# Cost of raising goats?



## Anna M. (Apr 18, 2005)

Hi all, this is my first post in the goat forum. I've learned a ton over in Poultry and I'm sure it'll be the same here! 

Getting used to working with the chickens, we're very interested in more livestock sooner or later (whenever we can afford it  ). We go through a ton of milk, but don't really have enough land for a cow (3 acres), so we're thinking about dairy goats. 

How much would you say it costs per year, per goat? I'm not talking the goats themselves, just the maintenance. We already have a shed we could fix up for them (we're thinking two for starters), and about 1/2 acre of grazing land. I think we're mostly interested in either LaManchas or Nubians (but I love the Dwarf Nigerians!), if that is a factor. I know it's variable, but is there a ballpark estimate?

Hopefully this isn't too dumb/redundant a question. Thanks so much!

Anna


----------



## ihedrick (May 15, 2005)

I don't know the figures for cost per animal, but I just started out with two Lamancha doelings. I wanted to train them myself and will breed them next year. They don't seem to be very high maintenance animals and are very sociable.


----------



## mpillow (Jan 24, 2003)

Mine run between $20 and $30 a piece per month. But they make at least that much in milk savings a month too, plus babies to sell.


----------



## Vicki McGaugh TX Nubians (May 6, 2002)

It's very daunting at first with the list of things you will want and need to keep on hand. First purchasing stock that is healthy from someone who will mentor you in your area, who will let you use a buck to breed them, or purchase a little later in the fall and buy two bred does rather than two dry does. But once you have your barn, your supplies and your goats, you can expect to pay around $1 per day per goat to maintain them. If you don't spend that much put the change away for any vet needs. This number will be lower if you buy kids, and higher for milkers and if you have to provide every drop of food, and with the size pasture you have you will have to provide hay year round.

Source excerpt:
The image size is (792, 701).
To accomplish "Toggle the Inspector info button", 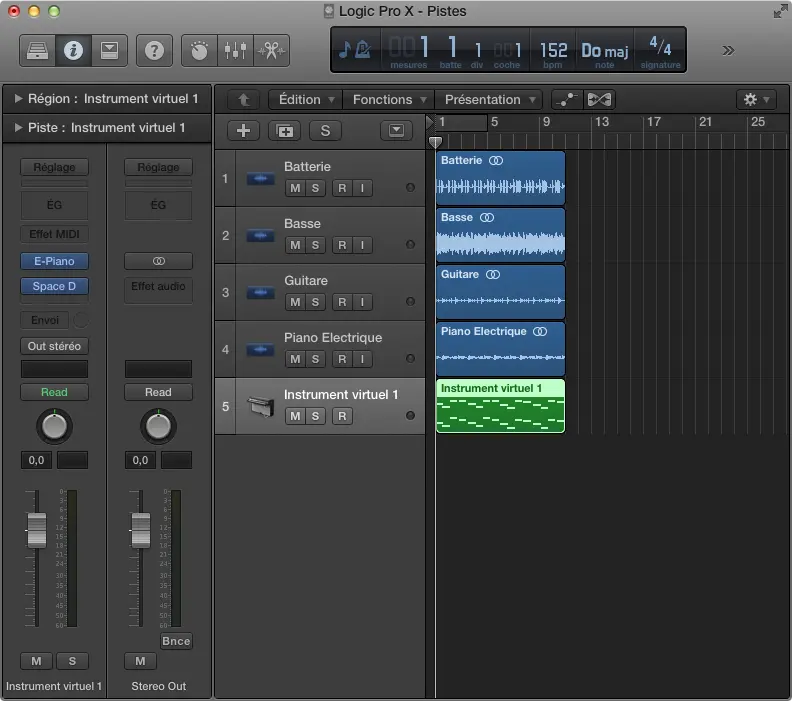I will (x=72, y=50).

What this exercise asks:
• A. In the goat-cost thread, what monthly cost per goat does mpillow report?
• B. Write the next part of the goat-cost thread, starting after its final sentence.
The material has no connection to the goat-cost thread.

Answers per task:
• A. Between $20 and $30 per goat per month.

• B.
Really read, here, dairygoatsplus.com, fiascofarm.com are great starts. Until you know what CAE and CL are and how to test for them don't even think about buying a goat. Please purchase from someone who we know. Be very careful of the site unseen animals for sale, and just because folks are selling stock on boards like this or ours, don't automatically think that we recommend them. Read the posts of problems, buying sickly or weak animals because you feel sorry for them is no way to start a herd. It's very hard to get rid of your very first goats, so purchase them wisely.

LaMancha's are really the perfect homesteading goat...The crosses of with Nigerian (I have one beautiful little doeling myself) are the best of both worlds. Nubians are of course the money makers of goats...try to visit as many places as you can to see the different breeds and interact with them. Please don't buy something wild thinking that you will tame it down. You won't and you will be very unhappy!

Run from those who do not test and who will tell you it's all hype, or it's nothing to worry about. Think seriously about going with papered animals, check them out on this list and others, ask us privately for what questions to ask and if the animals are worth the price. A $50 animal usually begetts a $50 animal and you can't make your money back in kid sales with unregistered stock. And that should be your goal, a good kid sale or two will pay for your doe to live for free, plus her kids. Than the work you do with milk, cheese, soap or whatever you want to do with the products is profit. That's what the homesteading ideal is all about.

Have fun, buy what you like, do your homework, and goats are a wonderful addition to the farm. Learn from all of us who made the biggest mistakes around with our first goat purchases :waa: Vicki


----------



## Laura Workman (May 10, 2002)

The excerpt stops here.